--- start ---
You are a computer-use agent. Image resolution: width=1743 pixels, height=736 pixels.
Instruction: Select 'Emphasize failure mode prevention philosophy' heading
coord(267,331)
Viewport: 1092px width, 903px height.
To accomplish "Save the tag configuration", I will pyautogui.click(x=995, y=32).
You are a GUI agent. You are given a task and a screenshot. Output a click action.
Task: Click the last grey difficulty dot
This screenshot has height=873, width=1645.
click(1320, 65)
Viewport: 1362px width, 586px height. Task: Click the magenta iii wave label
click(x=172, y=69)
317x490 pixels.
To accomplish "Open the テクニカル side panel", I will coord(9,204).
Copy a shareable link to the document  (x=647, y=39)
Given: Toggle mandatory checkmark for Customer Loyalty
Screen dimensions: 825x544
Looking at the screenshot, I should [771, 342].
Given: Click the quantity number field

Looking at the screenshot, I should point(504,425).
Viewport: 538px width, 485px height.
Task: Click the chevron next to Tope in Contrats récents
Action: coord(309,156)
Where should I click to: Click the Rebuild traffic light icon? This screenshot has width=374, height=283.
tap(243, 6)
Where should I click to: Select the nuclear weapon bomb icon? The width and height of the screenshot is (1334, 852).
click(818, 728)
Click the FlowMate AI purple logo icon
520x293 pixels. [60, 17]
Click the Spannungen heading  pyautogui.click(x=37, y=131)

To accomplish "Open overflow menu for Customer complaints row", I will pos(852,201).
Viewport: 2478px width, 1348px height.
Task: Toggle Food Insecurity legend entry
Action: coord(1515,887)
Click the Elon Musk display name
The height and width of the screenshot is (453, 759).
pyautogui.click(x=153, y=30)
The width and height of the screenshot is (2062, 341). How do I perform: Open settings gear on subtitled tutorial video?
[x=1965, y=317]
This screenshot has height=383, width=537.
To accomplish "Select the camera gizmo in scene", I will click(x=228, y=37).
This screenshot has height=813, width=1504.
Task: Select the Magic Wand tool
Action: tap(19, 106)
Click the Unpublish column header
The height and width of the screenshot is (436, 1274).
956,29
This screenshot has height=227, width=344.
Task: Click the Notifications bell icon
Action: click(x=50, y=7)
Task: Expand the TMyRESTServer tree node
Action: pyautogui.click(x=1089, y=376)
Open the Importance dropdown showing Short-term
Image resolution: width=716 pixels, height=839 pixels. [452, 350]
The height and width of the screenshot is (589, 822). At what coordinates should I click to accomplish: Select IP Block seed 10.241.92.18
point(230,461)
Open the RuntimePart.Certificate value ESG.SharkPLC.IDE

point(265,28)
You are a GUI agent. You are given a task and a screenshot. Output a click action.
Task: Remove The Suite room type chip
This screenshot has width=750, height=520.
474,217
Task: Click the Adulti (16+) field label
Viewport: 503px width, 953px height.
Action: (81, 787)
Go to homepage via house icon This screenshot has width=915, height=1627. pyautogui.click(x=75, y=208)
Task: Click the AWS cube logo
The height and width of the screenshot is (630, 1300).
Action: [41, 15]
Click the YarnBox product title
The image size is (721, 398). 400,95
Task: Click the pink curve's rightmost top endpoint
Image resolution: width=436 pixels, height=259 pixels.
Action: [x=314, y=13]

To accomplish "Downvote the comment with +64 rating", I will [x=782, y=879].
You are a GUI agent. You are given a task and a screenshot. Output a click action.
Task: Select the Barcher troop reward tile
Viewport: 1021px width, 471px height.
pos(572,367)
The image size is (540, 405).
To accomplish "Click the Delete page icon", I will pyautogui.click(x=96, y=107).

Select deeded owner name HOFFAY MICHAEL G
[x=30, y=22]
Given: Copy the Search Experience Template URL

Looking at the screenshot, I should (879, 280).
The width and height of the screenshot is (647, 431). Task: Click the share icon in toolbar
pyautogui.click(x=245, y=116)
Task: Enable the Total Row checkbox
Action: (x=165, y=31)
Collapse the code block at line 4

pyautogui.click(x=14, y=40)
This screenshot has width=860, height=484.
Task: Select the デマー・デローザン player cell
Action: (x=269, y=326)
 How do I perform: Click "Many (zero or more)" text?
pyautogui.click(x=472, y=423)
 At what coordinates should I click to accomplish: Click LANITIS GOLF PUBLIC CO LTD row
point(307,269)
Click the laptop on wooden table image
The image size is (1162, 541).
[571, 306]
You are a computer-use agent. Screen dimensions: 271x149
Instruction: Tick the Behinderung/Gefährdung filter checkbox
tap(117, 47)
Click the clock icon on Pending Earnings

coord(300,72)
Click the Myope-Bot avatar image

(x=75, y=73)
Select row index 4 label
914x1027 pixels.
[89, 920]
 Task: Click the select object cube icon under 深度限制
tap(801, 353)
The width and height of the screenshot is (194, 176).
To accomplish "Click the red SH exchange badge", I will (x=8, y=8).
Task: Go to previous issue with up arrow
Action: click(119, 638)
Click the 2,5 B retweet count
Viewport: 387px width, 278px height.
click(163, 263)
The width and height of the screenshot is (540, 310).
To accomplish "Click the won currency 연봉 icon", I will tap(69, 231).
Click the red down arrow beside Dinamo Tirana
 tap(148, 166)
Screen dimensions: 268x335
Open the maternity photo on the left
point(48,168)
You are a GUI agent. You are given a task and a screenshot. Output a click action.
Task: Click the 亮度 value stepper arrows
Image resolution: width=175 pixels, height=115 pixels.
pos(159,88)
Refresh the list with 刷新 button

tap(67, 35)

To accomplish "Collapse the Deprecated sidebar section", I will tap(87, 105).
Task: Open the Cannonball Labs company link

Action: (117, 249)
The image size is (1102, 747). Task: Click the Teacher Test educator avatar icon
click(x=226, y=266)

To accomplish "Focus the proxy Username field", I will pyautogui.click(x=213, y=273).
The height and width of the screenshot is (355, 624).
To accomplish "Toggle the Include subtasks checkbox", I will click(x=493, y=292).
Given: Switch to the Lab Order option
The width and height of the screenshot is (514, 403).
--- end ---
_Challenge_: Can you write out the items above exactly, starting at the line that contains "The width and height of the screenshot is (540, 310)." and ending at the line that contains "Action: (117, 249)"?

_Written solution_:
The width and height of the screenshot is (540, 310).
To accomplish "Click the won currency 연봉 icon", I will tap(69, 231).
Click the red down arrow beside Dinamo Tirana
 tap(148, 166)
Screen dimensions: 268x335
Open the maternity photo on the left
point(48,168)
You are a GUI agent. You are given a task and a screenshot. Output a click action.
Task: Click the 亮度 value stepper arrows
Image resolution: width=175 pixels, height=115 pixels.
pos(159,88)
Refresh the list with 刷新 button

tap(67, 35)

To accomplish "Collapse the Deprecated sidebar section", I will tap(87, 105).
Task: Open the Cannonball Labs company link

Action: (117, 249)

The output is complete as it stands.